Date and Time Formatting

const date = new Date('2025-06-15T14:30:00Z');

// Short date
new Intl.DateTimeFormat('en-US').format(date);       // "6/15/2025"
new Intl.DateTimeFormat('en-GB').format(date);       // "15/06/2025"
new Intl.DateTimeFormat('ja-JP').format(date);       // "2025/6/15"
new Intl.DateTimeFormat('de-DE').format(date);       // "15.6.2025"

// Long date
new Intl.DateTimeFormat('en-US', {
  dateStyle: 'long'
}).format(date);                                     // "June 15, 2025"

new Intl.DateTimeFormat('fr-FR', {
  dateStyle: 'long'
}).format(date);                                     // "15 juin 2025"

// Custom formatting
new Intl.DateTimeFormat('en-US', {
  weekday: 'long',
  year: 'numeric',
  month: 'long',
  day: 'numeric',
  hour: 'numeric',
  minute: '2-digit',
  timeZoneName: 'short',
}).format(date);
// "Sunday, June 15, 2025 at 2:30 PM UTC"

// Relative time
const rtf = new Intl.RelativeTimeFormat('en', { numeric: 'auto' });
rtf.format(-1, 'day');        // "yesterday"
rtf.format(3, 'hour');        // "in 3 hours"
rtf.format(-2, 'week');       // "2 weeks ago"

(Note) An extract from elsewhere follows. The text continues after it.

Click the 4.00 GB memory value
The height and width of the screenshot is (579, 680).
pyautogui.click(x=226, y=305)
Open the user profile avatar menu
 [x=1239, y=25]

const rtfFR = new Intl.RelativeTimeFormat('fr', { numeric: 'auto' });
rtfFR.format(-1, 'day');      // "hier"
rtfFR.format(3, 'hour');      // "dans 3 heures"

Comparison and Sorting

// Locale-aware string sorting
const names = ['Ångström', 'Zebra', 'apple', 'Über'];

// Wrong: ASCII sorting
names.sort();
// ['apple', 'Zebra', 'Ångström', 'Über'] (uppercase first, then special chars)

// Correct: locale-aware sorting
names.sort(new Intl.Collator('en').compare);
// ['Ångström', 'apple', 'Über', 'Zebra']

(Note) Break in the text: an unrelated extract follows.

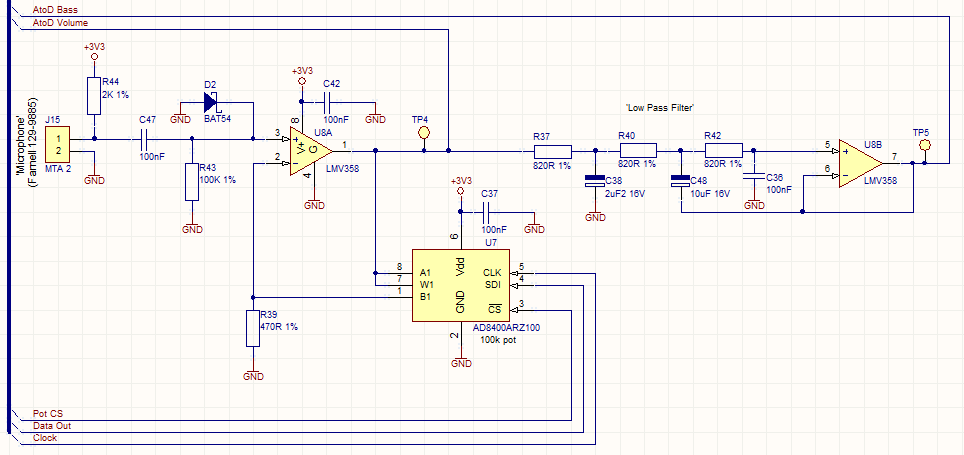This screenshot has width=964, height=455.
Task: Pick the C47 100nF capacitor symbol
Action: 147,139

names.sort(new Intl.Collator('sv').compare);  // Swedish
// ['apple', 'Über', 'Zebra', 'Ångström'] (Å sorts last in Swedish!)

// Case-insensitive sorting
const collator = new Intl.Collator('en', { sensitivity: 'base' });
collator.compare('a', 'A');   // 0 (equal)
collator.compare('a', 'á');   // 0 (equal with sensitivity: 'base')

Pluralization Rules

English has two plural forms (singular and plural), but many languages have more complex rules:

English:  1 item, 2 items                      (2 forms)
French:   0 item, 1 item, 2 items              (2 forms, 0 is singular)
Russian:  1 товар, 2 товара, 5 товаров          (3 forms)
Arabic:   0 عناصر, 1 عنصر, 2 عنصران, 3 عناصر    (6 forms!)
Polish:   1 plik, 2 pliki, 5 plików             (3 forms)
Japanese: 1つのアイテム                           (1 form — no plurals)

ICU MessageFormat

The ICU MessageFormat is the industry standard for handling pluralization and gender:

{count, plural,
    =0 {No items in your cart}
    one {1 item in your cart}
    other {{count} items in your cart}
}

{gender, select,
    female {She liked your post}
    male {He liked your post}
    other {They liked your post}
}

{count, plural,
    =0 {No messages}
    one {You have 1 new message}
    other {You have {count} new messages}
}

JavaScript (Intl)
Python

// Intl.PluralRules determines the plural category
const pr = new Intl.PluralRules('en-US');
pr.select(0);   // "other"
pr.select(1);   // "one"
pr.select(2);   // "other"

const prRU = new Intl.PluralRules('ru');
prRU.select(1);   // "one"
prRU.select(2);   // "few"
prRU.select(5);   // "many"
prRU.select(21);  // "one"  (Russian: 21 is singular!)
prRU.select(22);  // "few"

// Using with a translation map
function pluralize(locale, count, messages) {
  const pr = new Intl.PluralRules(locale);
  const rule = pr.select(count);
  return messages[rule].replace('{count}', count);
}

const messages = {
  one: '{count} file deleted',
  other: '{count} files deleted'
};

pluralize('en', 1, messages);   // "1 file deleted"
pluralize('en', 5, messages);   // "5 files deleted"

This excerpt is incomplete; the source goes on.